I could probably use the llvm code produced by a C program that calls the intrinsic and embed it in an llvmcall, but that seems excessive for this task.
If I look at the llvm code generated by the c program, I see a simple instruction to split the 128 bit integer:
%21 = trunc i128 %20 to i64
taking the high bits could be accomplished with UInt64(v >> 64)
, but the generated llvm code contains excessive type checking code.
taking the low bits could be done with UInt64(v & 0xffffffffffffffff)
, but that too produces many type checking commands.
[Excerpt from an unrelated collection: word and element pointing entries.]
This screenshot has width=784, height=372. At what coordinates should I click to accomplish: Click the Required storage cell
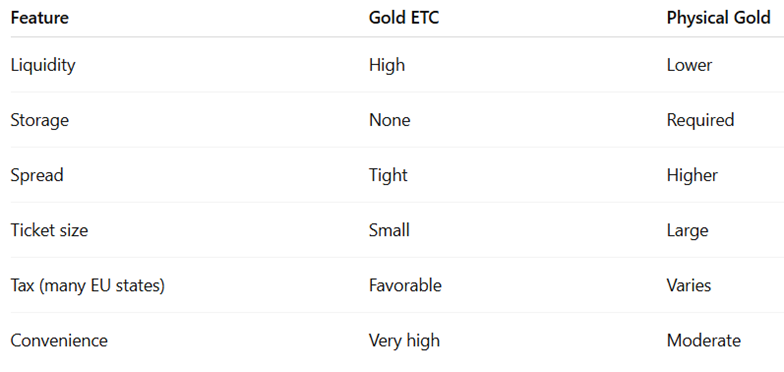(x=700, y=120)
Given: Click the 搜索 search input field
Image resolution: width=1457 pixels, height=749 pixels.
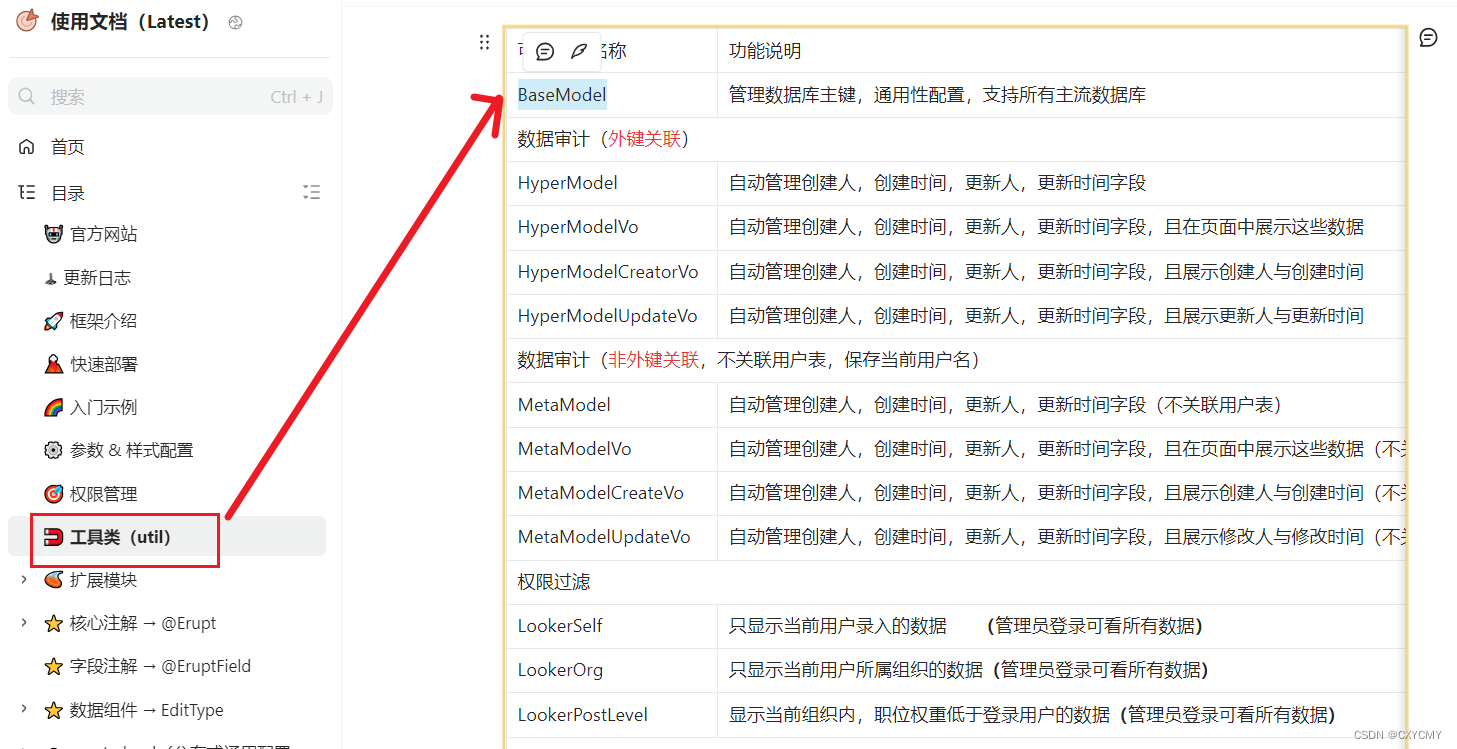Looking at the screenshot, I should coord(170,96).
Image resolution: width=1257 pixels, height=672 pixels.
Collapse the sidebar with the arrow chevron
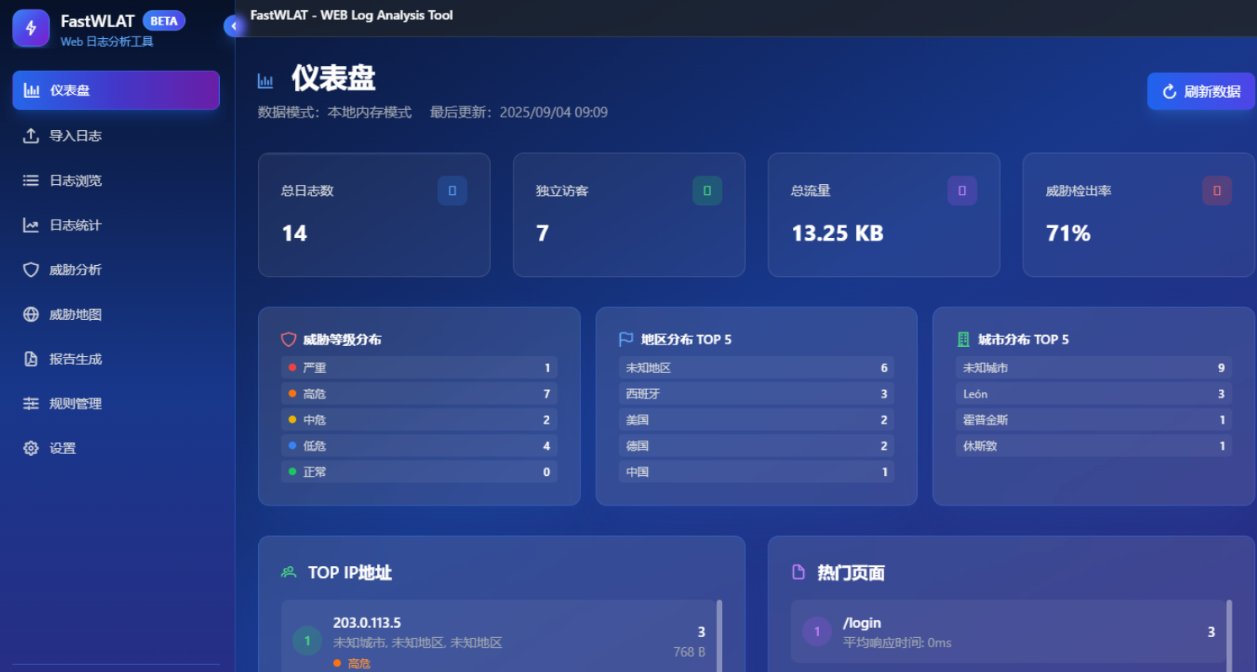tap(233, 24)
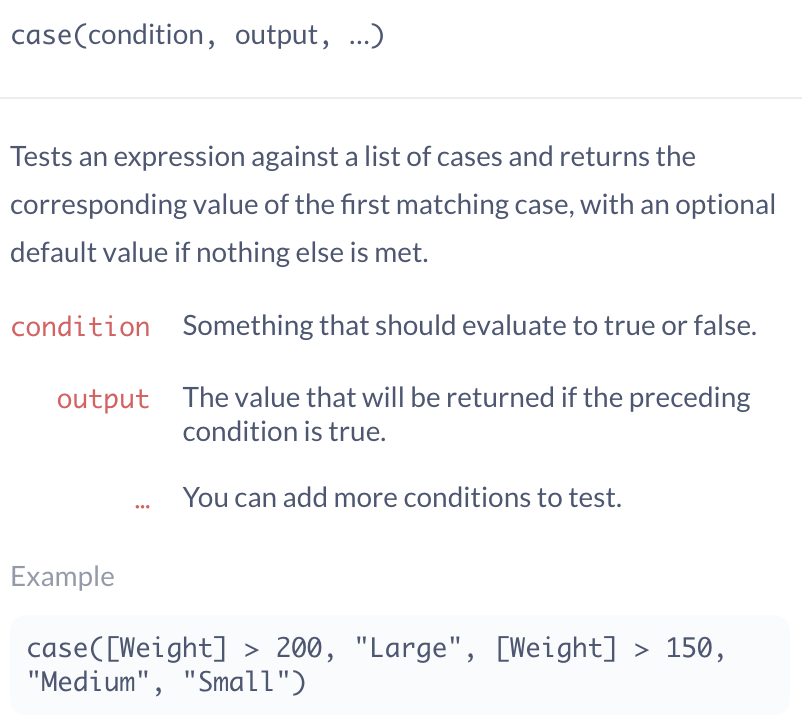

The answer turned up in a book: Julia High Performance, in a section labeled unchecked conversions for unsigned integers.
Instead of converting T(v)
use v % T
which doesn’t add any type checking
v_l, v_h = v % UInt64, (v >> 64) % UInt64
Testing the llvm, this indeed generated the optimized code, and the run-times are reduced by almost 50%
I searched the official docs and could not find this mentioned.
I suggest the docs be updated to add this in the main section on integers and conversions.